Which brings us to the Atlanta company whose security services after Sept. 11 at U.S. airports made the word shoddy synonymous with its name: Argenbright Security Inc. After relentless bad publicity about employees failing to spot weapons, stay awake or speak English on the job, Argenbright this week says it will dump its name for two new ones by this summer. The Washington Post, citing unnamed sources, says those names will be: Cognisa, for the business handling commercial security for big corporations; and First Vector for that portion providing general airport services.

Short takes

SWEET TO SWEETER: Bob Peiser helped build Tampa's Vitality Beverages Inc. through acquisitions of the Lykes family juice business and won regional kudos for his business skills. But at 53, Peiser got ants in his managerial pants and last month left to find a new turnaround challenge. Well, he just landed in Sugar Land, Texas, where he was named president and chief executive of Imperial Sugar Co. The company is the largest processor of refined sugar in the United States and markets its products under such brand names as Dixie Crystals and Diamond Crystal. Imperial Sugar filed for bankruptcy protection early last year and emerged from Chapter 11 late last summer . . .

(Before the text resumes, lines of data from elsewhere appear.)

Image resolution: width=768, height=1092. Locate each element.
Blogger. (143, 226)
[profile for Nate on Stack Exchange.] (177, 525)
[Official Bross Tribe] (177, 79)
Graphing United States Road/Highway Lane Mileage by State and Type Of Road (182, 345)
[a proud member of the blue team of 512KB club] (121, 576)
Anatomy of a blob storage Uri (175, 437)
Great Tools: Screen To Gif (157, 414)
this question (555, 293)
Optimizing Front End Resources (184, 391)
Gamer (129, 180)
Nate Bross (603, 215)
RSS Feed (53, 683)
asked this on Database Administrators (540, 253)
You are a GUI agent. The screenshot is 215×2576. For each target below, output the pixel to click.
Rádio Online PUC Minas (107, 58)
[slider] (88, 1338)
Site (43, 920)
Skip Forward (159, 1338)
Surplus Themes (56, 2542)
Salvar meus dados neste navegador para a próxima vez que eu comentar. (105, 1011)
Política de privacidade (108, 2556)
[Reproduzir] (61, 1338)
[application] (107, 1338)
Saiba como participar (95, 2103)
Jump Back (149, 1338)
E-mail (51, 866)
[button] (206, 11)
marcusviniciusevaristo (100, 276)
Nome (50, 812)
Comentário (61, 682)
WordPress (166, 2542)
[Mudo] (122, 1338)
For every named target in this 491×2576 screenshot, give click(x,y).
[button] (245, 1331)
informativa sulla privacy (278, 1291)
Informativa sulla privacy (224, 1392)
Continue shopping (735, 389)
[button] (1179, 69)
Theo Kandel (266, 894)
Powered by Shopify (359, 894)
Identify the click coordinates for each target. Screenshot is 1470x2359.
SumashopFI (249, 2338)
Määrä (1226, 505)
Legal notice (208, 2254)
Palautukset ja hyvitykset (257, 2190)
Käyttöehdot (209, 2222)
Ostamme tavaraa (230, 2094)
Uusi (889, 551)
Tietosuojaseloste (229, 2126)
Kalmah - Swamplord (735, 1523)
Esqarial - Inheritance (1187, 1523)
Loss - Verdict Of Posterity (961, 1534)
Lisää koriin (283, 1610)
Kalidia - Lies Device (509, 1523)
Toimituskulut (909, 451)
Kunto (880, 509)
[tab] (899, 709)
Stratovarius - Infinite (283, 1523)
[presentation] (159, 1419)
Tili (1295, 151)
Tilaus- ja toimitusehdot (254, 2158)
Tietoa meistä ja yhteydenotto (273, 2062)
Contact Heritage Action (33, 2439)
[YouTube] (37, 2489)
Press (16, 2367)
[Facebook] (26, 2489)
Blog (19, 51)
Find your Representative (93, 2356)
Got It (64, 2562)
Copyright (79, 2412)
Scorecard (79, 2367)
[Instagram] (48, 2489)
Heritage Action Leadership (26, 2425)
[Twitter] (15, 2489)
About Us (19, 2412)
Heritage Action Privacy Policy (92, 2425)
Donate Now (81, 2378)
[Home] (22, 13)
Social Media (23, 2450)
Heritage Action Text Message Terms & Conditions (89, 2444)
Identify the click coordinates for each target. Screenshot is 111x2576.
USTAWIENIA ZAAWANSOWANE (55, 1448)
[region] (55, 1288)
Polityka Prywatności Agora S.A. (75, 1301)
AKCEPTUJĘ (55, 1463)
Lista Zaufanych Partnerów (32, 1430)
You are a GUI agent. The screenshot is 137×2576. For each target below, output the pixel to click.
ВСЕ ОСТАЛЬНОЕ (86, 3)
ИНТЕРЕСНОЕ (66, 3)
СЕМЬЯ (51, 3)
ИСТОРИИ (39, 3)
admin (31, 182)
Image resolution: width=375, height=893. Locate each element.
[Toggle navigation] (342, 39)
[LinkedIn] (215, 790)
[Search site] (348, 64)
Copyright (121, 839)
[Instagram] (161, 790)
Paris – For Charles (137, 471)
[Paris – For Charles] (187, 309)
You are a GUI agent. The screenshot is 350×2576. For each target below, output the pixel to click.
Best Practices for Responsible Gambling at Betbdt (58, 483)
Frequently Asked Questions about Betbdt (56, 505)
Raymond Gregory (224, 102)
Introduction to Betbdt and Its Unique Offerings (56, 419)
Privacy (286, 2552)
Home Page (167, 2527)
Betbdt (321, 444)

WANTED: CEOS WITH CLOUT: How do big metro areas pitch themselves to the business world as the place to be? Well, this week, the greater Washington, D.C., area launched a $650,000 cable TV, print and radio ad campaign that features two "known" CEOs: William A. Haseltine, chief of Human Genome Sciences; and J.W. "Bill" Marriott Jr., chief of the international hotel chain. Could Tampa Bay do the same thing? Sure! As long as you first weed out the underperforming companies, the companies not based here, the companies nobody's ever heard of, and the local companies with frequent CEO turnover. Oh, never mind . . .

MEET HUIZENGA, THE BANKER: South Florida's Wayne Huizenga has been rather quiet since his high-profile days as entrepreneur billionaire following such big-name start-ups as Blockbuster Video and AutoNation. Now his son, also named Wayne, is making a little splash in the button-down world of banking. He's part of a planned startup in Broward County with a most clever name: Bank of Florida.